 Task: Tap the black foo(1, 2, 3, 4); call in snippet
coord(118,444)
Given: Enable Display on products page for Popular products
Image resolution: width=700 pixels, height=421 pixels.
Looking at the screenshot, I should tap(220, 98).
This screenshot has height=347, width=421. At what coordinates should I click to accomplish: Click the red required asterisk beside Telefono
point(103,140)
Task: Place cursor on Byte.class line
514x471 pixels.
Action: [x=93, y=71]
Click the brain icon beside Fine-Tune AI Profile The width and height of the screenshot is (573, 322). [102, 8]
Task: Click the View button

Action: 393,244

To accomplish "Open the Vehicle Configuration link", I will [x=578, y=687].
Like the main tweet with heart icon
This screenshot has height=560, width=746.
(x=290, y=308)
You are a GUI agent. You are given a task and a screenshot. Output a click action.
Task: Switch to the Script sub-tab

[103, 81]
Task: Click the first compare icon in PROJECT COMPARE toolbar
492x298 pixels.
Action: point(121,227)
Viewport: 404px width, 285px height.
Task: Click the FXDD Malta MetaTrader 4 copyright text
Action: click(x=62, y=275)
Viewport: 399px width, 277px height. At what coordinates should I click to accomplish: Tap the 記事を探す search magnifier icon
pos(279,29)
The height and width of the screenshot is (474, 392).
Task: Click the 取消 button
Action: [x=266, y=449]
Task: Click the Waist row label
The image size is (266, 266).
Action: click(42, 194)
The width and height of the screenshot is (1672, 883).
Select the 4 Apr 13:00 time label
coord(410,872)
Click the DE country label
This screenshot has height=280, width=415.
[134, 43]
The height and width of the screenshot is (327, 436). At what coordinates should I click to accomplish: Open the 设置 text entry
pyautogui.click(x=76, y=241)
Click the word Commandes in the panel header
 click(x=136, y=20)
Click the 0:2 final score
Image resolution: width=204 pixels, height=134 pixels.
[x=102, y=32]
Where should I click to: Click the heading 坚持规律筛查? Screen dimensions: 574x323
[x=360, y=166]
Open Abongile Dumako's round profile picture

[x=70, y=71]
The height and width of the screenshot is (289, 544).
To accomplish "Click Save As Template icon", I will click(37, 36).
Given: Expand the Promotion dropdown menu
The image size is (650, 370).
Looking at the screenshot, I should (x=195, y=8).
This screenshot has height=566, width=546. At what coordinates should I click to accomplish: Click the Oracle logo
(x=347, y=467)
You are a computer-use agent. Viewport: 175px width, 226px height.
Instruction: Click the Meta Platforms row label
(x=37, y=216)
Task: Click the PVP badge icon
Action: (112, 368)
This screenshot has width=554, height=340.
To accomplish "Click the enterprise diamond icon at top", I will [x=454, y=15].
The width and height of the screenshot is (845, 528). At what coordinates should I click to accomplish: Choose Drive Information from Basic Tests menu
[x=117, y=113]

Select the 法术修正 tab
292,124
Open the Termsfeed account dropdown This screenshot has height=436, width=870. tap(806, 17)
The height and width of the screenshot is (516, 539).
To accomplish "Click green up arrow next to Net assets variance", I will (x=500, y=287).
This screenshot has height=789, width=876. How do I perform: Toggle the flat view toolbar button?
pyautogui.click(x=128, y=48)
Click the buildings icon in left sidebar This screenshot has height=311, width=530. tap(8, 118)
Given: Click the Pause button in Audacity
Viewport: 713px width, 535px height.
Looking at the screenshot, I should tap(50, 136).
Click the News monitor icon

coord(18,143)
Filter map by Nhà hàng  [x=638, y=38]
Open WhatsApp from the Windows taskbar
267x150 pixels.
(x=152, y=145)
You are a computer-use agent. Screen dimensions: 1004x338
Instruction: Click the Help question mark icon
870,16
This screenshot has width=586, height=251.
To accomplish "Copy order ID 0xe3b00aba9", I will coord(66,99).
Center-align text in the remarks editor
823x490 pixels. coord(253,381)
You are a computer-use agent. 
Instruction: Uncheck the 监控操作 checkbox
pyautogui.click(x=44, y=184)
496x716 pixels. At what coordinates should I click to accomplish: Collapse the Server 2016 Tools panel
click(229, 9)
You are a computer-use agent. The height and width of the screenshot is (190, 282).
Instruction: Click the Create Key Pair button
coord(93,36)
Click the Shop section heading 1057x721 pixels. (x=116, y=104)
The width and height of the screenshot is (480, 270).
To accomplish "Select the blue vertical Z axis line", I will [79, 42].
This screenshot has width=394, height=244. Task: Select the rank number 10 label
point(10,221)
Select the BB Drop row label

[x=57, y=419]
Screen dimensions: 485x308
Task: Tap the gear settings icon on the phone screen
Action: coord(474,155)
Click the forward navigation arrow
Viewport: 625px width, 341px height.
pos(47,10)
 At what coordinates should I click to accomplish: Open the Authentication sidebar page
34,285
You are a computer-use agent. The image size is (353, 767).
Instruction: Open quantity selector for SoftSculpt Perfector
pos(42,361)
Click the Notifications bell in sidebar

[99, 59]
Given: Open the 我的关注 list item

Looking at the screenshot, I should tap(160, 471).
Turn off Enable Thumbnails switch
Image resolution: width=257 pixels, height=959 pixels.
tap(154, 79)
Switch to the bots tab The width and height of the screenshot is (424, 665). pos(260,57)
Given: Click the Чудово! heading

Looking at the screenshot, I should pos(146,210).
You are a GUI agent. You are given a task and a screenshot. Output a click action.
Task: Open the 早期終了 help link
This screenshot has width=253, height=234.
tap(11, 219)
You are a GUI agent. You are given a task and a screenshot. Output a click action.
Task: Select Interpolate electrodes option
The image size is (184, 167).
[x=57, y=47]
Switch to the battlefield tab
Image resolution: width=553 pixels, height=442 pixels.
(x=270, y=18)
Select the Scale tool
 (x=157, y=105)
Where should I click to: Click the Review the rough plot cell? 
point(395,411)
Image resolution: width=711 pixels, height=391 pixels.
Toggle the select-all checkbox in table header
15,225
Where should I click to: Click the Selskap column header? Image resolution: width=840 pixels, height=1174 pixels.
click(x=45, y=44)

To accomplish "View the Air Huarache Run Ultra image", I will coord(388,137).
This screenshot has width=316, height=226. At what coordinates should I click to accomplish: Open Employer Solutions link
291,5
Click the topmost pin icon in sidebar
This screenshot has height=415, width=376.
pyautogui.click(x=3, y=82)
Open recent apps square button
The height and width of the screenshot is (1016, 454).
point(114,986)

# # # #

Work to complete
Return all the data above once more, precisely as given.

Answer space
 Task: Tap the black foo(1, 2, 3, 4); call in snippet
coord(118,444)
Given: Enable Display on products page for Popular products
Image resolution: width=700 pixels, height=421 pixels.
Looking at the screenshot, I should tap(220, 98).
This screenshot has height=347, width=421. At what coordinates should I click to accomplish: Click the red required asterisk beside Telefono
point(103,140)
Task: Place cursor on Byte.class line
514x471 pixels.
Action: [x=93, y=71]
Click the brain icon beside Fine-Tune AI Profile The width and height of the screenshot is (573, 322). [102, 8]
Task: Click the View button

Action: 393,244

To accomplish "Open the Vehicle Configuration link", I will [x=578, y=687].
Like the main tweet with heart icon
This screenshot has height=560, width=746.
(x=290, y=308)
You are a GUI agent. You are given a task and a screenshot. Output a click action.
Task: Switch to the Script sub-tab

[103, 81]
Task: Click the first compare icon in PROJECT COMPARE toolbar
492x298 pixels.
Action: point(121,227)
Viewport: 404px width, 285px height.
Task: Click the FXDD Malta MetaTrader 4 copyright text
Action: click(x=62, y=275)
Viewport: 399px width, 277px height. At what coordinates should I click to accomplish: Tap the 記事を探す search magnifier icon
pos(279,29)
The height and width of the screenshot is (474, 392).
Task: Click the 取消 button
Action: [x=266, y=449]
Task: Click the Waist row label
The image size is (266, 266).
Action: click(42, 194)
The width and height of the screenshot is (1672, 883).
Select the 4 Apr 13:00 time label
coord(410,872)
Click the DE country label
This screenshot has height=280, width=415.
[134, 43]
The height and width of the screenshot is (327, 436). At what coordinates should I click to accomplish: Open the 设置 text entry
pyautogui.click(x=76, y=241)
Click the word Commandes in the panel header
 click(x=136, y=20)
Click the 0:2 final score
Image resolution: width=204 pixels, height=134 pixels.
[x=102, y=32]
Where should I click to: Click the heading 坚持规律筛查? Screen dimensions: 574x323
[x=360, y=166]
Open Abongile Dumako's round profile picture

[x=70, y=71]
The height and width of the screenshot is (289, 544).
To accomplish "Click Save As Template icon", I will click(37, 36).
Given: Expand the Promotion dropdown menu
The image size is (650, 370).
Looking at the screenshot, I should (x=195, y=8).
This screenshot has height=566, width=546. At what coordinates should I click to accomplish: Click the Oracle logo
(x=347, y=467)
You are a computer-use agent. Viewport: 175px width, 226px height.
Instruction: Click the Meta Platforms row label
(x=37, y=216)
Task: Click the PVP badge icon
Action: (112, 368)
This screenshot has width=554, height=340.
To accomplish "Click the enterprise diamond icon at top", I will [x=454, y=15].
The width and height of the screenshot is (845, 528). At what coordinates should I click to accomplish: Choose Drive Information from Basic Tests menu
[x=117, y=113]

Select the 法术修正 tab
292,124
Open the Termsfeed account dropdown This screenshot has height=436, width=870. tap(806, 17)
The height and width of the screenshot is (516, 539).
To accomplish "Click green up arrow next to Net assets variance", I will (x=500, y=287).
This screenshot has height=789, width=876. How do I perform: Toggle the flat view toolbar button?
pyautogui.click(x=128, y=48)
Click the buildings icon in left sidebar This screenshot has height=311, width=530. tap(8, 118)
Given: Click the Pause button in Audacity
Viewport: 713px width, 535px height.
Looking at the screenshot, I should tap(50, 136).
Click the News monitor icon

coord(18,143)
Filter map by Nhà hàng  [x=638, y=38]
Open WhatsApp from the Windows taskbar
267x150 pixels.
(x=152, y=145)
You are a computer-use agent. Screen dimensions: 1004x338
Instruction: Click the Help question mark icon
870,16
This screenshot has width=586, height=251.
To accomplish "Copy order ID 0xe3b00aba9", I will coord(66,99).
Center-align text in the remarks editor
823x490 pixels. coord(253,381)
You are a computer-use agent. 
Instruction: Uncheck the 监控操作 checkbox
pyautogui.click(x=44, y=184)
496x716 pixels. At what coordinates should I click to accomplish: Collapse the Server 2016 Tools panel
click(229, 9)
You are a computer-use agent. The height and width of the screenshot is (190, 282).
Instruction: Click the Create Key Pair button
coord(93,36)
Click the Shop section heading 1057x721 pixels. (x=116, y=104)
The width and height of the screenshot is (480, 270).
To accomplish "Select the blue vertical Z axis line", I will [79, 42].
This screenshot has width=394, height=244. Task: Select the rank number 10 label
point(10,221)
Select the BB Drop row label

[x=57, y=419]
Screen dimensions: 485x308
Task: Tap the gear settings icon on the phone screen
Action: coord(474,155)
Click the forward navigation arrow
Viewport: 625px width, 341px height.
pos(47,10)
 At what coordinates should I click to accomplish: Open the Authentication sidebar page
34,285
You are a computer-use agent. The image size is (353, 767).
Instruction: Open quantity selector for SoftSculpt Perfector
pos(42,361)
Click the Notifications bell in sidebar

[99, 59]
Given: Open the 我的关注 list item

Looking at the screenshot, I should tap(160, 471).
Turn off Enable Thumbnails switch
Image resolution: width=257 pixels, height=959 pixels.
tap(154, 79)
Switch to the bots tab The width and height of the screenshot is (424, 665). pos(260,57)
Given: Click the Чудово! heading

Looking at the screenshot, I should pos(146,210).
You are a GUI agent. You are given a task and a screenshot. Output a click action.
Task: Open the 早期終了 help link
This screenshot has width=253, height=234.
tap(11, 219)
You are a GUI agent. You are given a task and a screenshot. Output a click action.
Task: Select Interpolate electrodes option
The image size is (184, 167).
[x=57, y=47]
Switch to the battlefield tab
Image resolution: width=553 pixels, height=442 pixels.
(x=270, y=18)
Select the Scale tool
 (x=157, y=105)
Where should I click to: Click the Review the rough plot cell? 
point(395,411)
Image resolution: width=711 pixels, height=391 pixels.
Toggle the select-all checkbox in table header
15,225
Where should I click to: Click the Selskap column header? Image resolution: width=840 pixels, height=1174 pixels.
click(x=45, y=44)

To accomplish "View the Air Huarache Run Ultra image", I will coord(388,137).
This screenshot has width=316, height=226. At what coordinates should I click to accomplish: Open Employer Solutions link
291,5
Click the topmost pin icon in sidebar
This screenshot has height=415, width=376.
pyautogui.click(x=3, y=82)
Open recent apps square button
The height and width of the screenshot is (1016, 454).
point(114,986)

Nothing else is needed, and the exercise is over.